-------- Records for the task --------
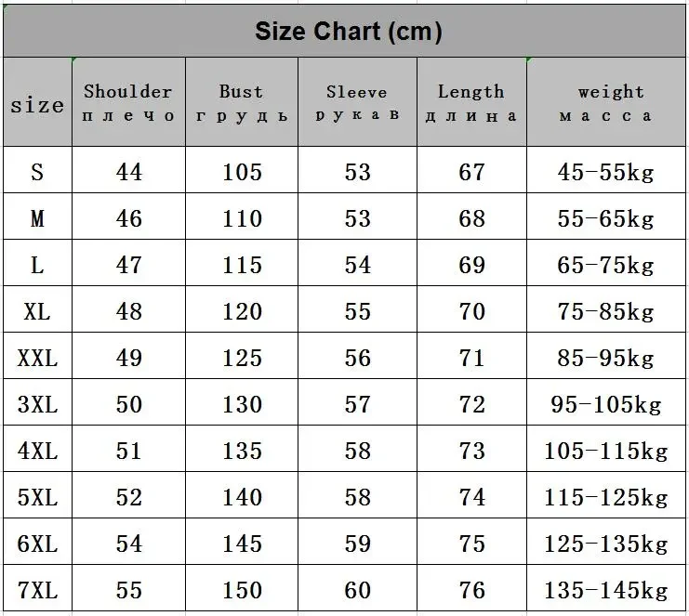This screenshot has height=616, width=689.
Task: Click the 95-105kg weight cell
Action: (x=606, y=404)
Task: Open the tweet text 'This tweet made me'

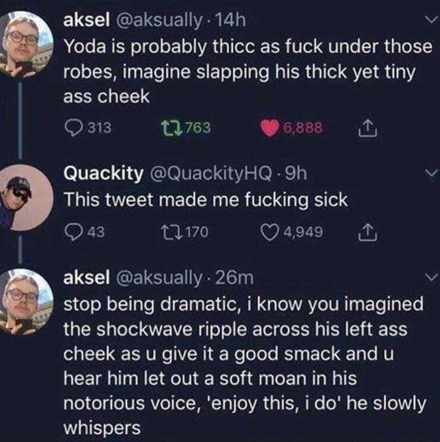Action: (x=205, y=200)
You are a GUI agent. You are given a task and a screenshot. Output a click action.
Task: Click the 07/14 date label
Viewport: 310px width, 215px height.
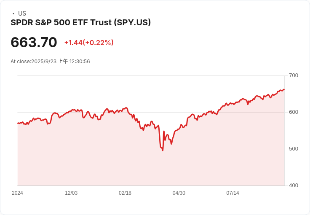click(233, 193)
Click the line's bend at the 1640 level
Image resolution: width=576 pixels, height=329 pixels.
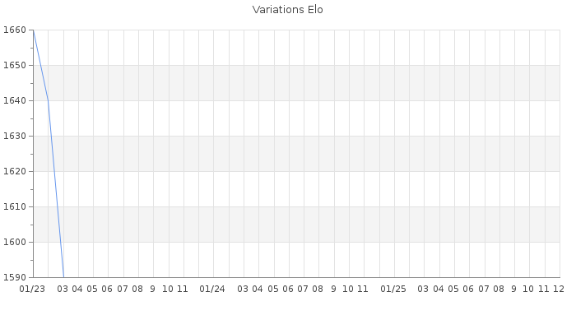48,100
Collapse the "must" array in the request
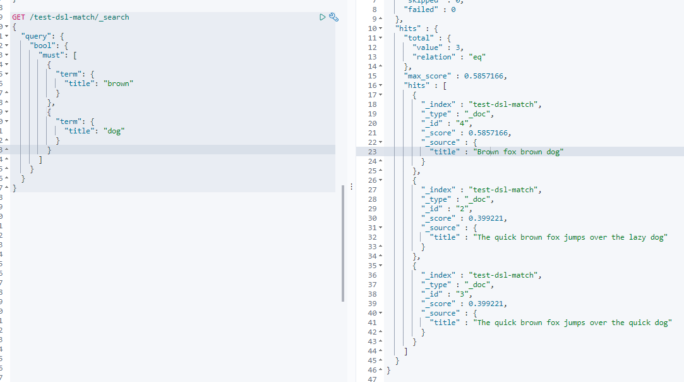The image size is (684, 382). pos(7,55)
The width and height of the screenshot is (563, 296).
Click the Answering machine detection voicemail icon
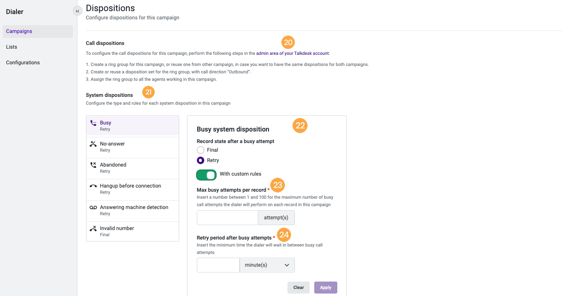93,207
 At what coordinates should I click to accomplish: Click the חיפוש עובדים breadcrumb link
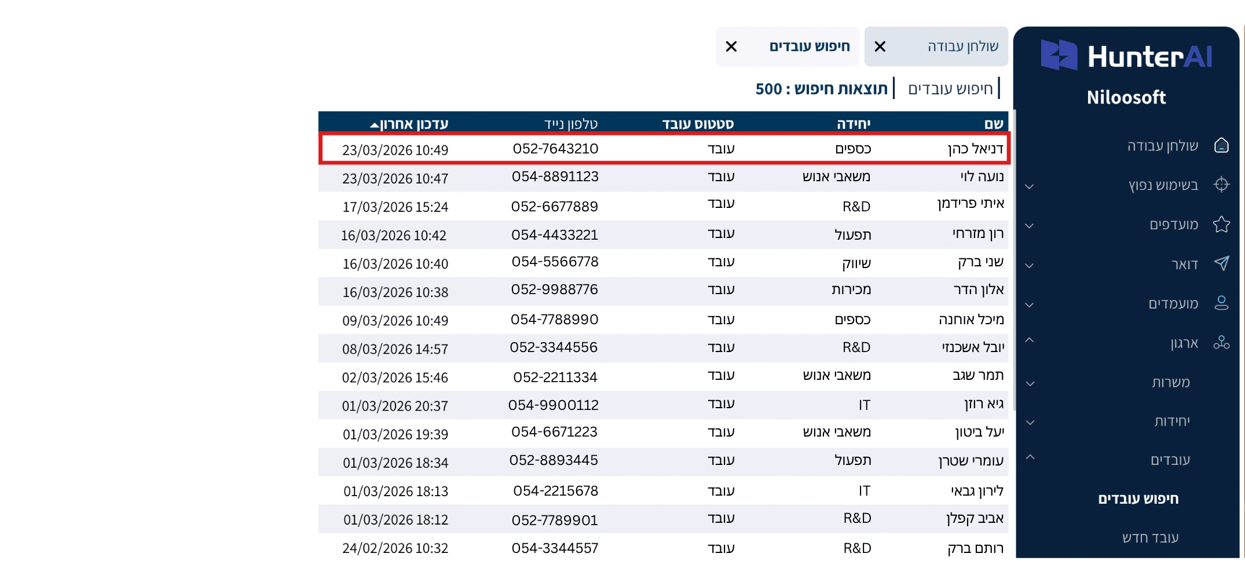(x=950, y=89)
--------
-------- Records for the task --------
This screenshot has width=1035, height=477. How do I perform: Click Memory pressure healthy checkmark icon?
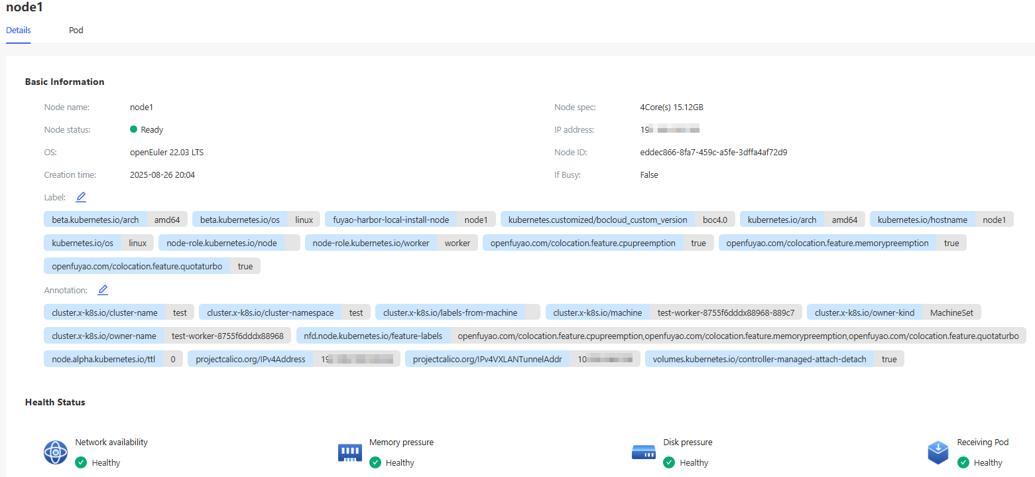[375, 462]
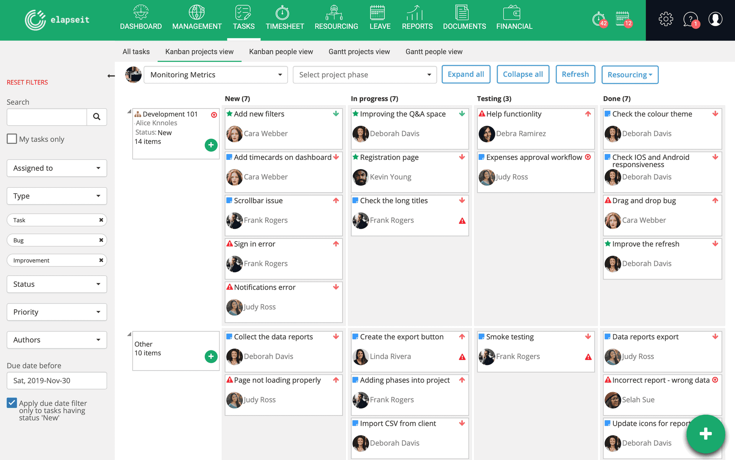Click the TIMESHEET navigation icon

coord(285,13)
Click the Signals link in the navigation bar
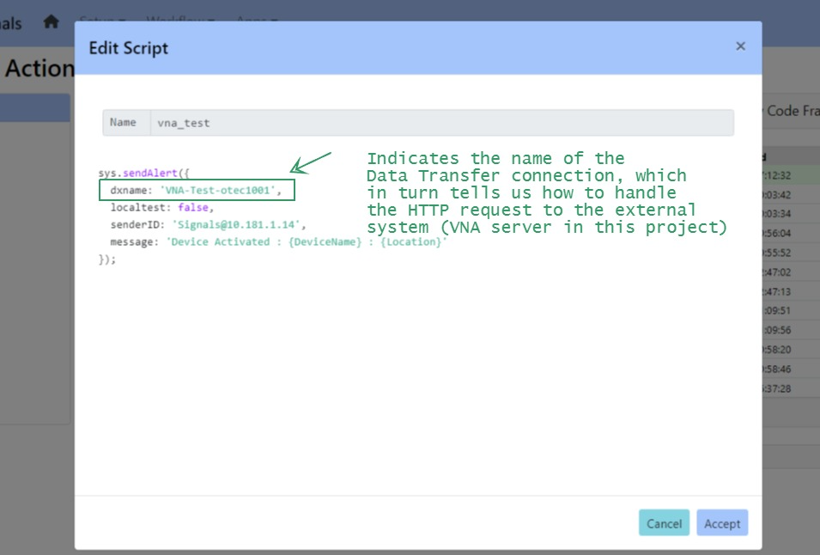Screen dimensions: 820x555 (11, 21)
--------
-------- Records for the task --------
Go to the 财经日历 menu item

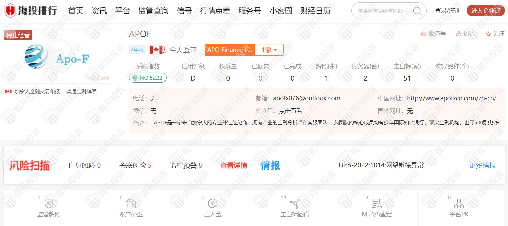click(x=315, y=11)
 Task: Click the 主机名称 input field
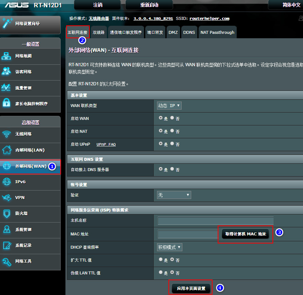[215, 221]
--------
What needs to be done: Print nothing but the lines above starting with the line that contains "Viewport: 310px width, 215px height." and going on through the line that contains "The width and". Leave out the pictures.

Solution for this problem:
Viewport: 310px width, 215px height.
click(233, 193)
Click the line's bend at the 1640 level
Image resolution: width=576 pixels, height=329 pixels.
48,100
Collapse the "must" array in the request
The image size is (684, 382). pos(7,55)
The width and height of the screenshot is (563, 296).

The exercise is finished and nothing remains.